Note too how careful the language is. Man has a living soul and is one: and this too by the inbreathing of God. Yet is God not said to be the Father of his soul but of his spirit. How this harmonizes with the spirit being the distinct speciality of man alone in all this lower world! Had it said, "Father of souls," or had the beast, as men contend, a spirit, God would have been represented as Father of the beasts of the field. But the language is precise, as all Scripture is, and in harmony with Scripture and with nature.
But this is not the whole of what the Word states. As He is the Father, so is He "the God of the spirits of all flesh" (Numb. xvi. 22, xxvii. 16); "all flesh" being of course here what it is in many other places "all men," but characterized by what in him is only his lowest part.

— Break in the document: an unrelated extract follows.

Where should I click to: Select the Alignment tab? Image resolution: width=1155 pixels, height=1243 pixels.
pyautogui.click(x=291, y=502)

So we find (Gen. vi. 12) that before the flood "all flesh had corrupted his way upon the earth," and in Luke iii. 6, "all flesh shall see the salvation of God:" of course in either case all mankind, and only these.

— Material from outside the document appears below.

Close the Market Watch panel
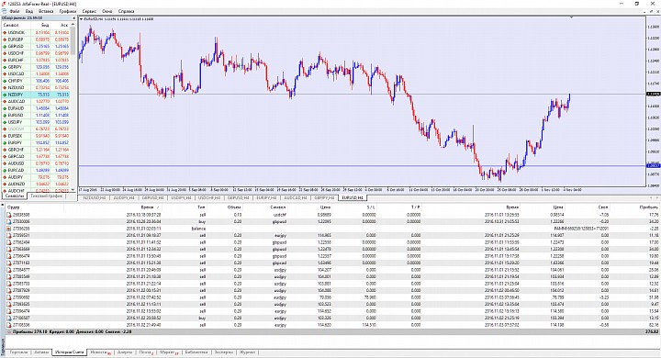The height and width of the screenshot is (358, 661). tap(74, 18)
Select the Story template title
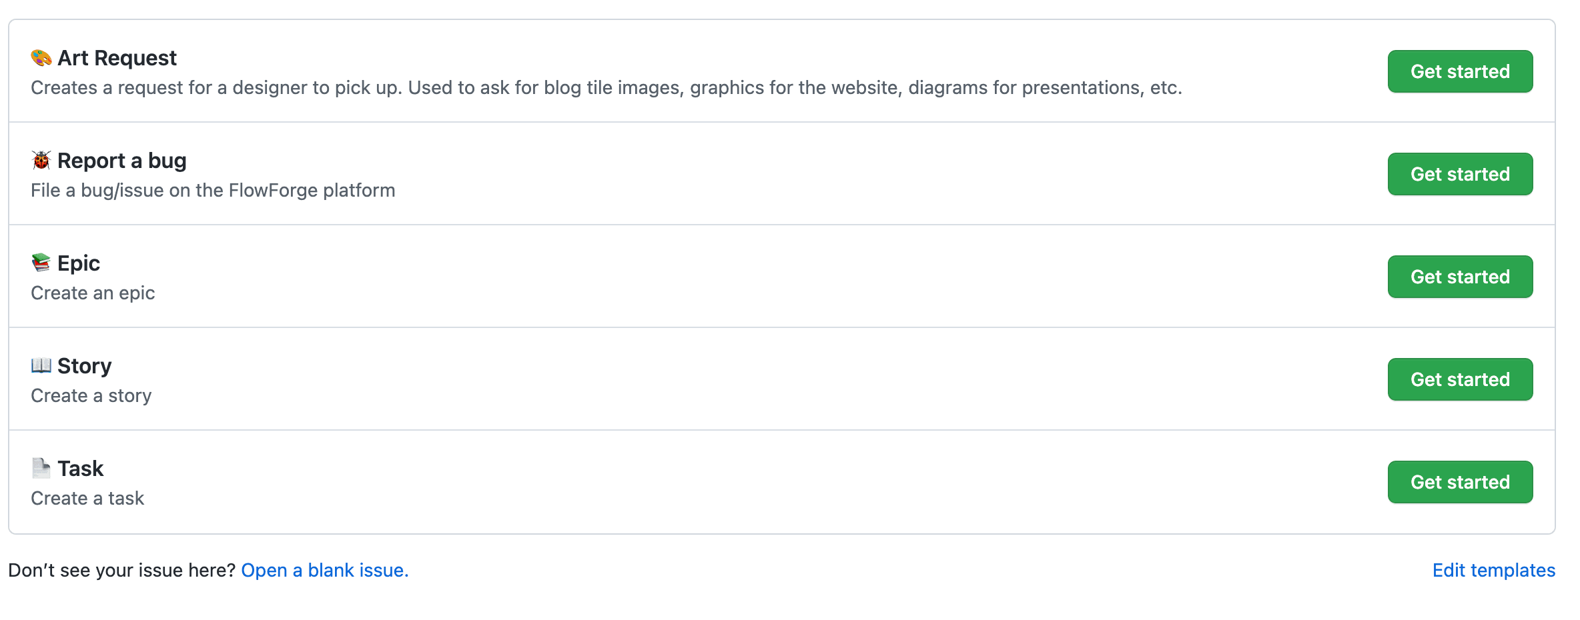1580x620 pixels. 85,365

In this expression then, "the God of the spirits of all flesh," we see again God in relationship with the spirit of man. The beast has no God that can be called his God; and man, forgetting God and living to himself, becomes a beast. The outward presentation of this you may find in Nebuchadnezzar finding his portion with the beasts (Dan. iv.); the moral of it is in Psa. xlix., "Man being in honour and understanding not is like the beasts that perish." Their perishing is the fruit of there being no proper link with God, such as man has.

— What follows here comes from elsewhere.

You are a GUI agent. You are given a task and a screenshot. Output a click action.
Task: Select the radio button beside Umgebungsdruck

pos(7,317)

Thus then we have in a very striking way, and as confirming all that has gone before, man’s link with God to be his spirit, - relationship, moral character, responsibility, and even his perpetuity of being, all bound up with this.
Let us now gather up the Scripture statements upon the subject we hare been examining: -
1. The body is not the whole man, for he is often said to be in it or absent from it, clothed with it or unclothed. Thus for faith the body is the clothing of the man, and his "tabernacle," which supposes an inhabitant. Paul has a vision of unutterable things, and does not know whether he was in the body or out of the body at the time he saw them.
2. In the language of sense man is identified with the body; for faith, with what dwells in it. The Lord lay in Joseph’s tomb, yet confessedly His divine nature did not lie there.
3. Man is spirit and soul and body.
4. Spirit is not an universal principle floating in the atmosphere, but a separate entity in every individual, "spirit of man," "spirits of men." It was formed within him by the Lord, and all his knowledge is ascribed to it This spirit the beast has not.
5. The soul is not the body, but in the body. Beasts have and are living souls, and man is called a soul to distinguish him from the rest of intelligent creatures, who are called "spirits." The soul is the link also between the spirit and the body, the life of the latter while in connection with it; the seat of affection, nay, of appetite, lusts, etc.
6. It thus characterizes the man himself, so as to be identified with him, soul and person being used as the same thing, while in the intermediate disembodied state the general term for him is that he is a spirit.
7. Again the soul is that through which man was seduced and fell, and which characterizes the natural man as led by it. It is thus specially connected in Scripture with will and lust, with sin and with atonement.
8. By the possession of a spirit distinguishing him from beast man is in relationship with God, the Father and God of spirits, and is a moral, responsible being, made for eternity in contrast with the "beasts that perish."
"To the law and to the testimony; if they speak not according to this word, it is because there is no light in them."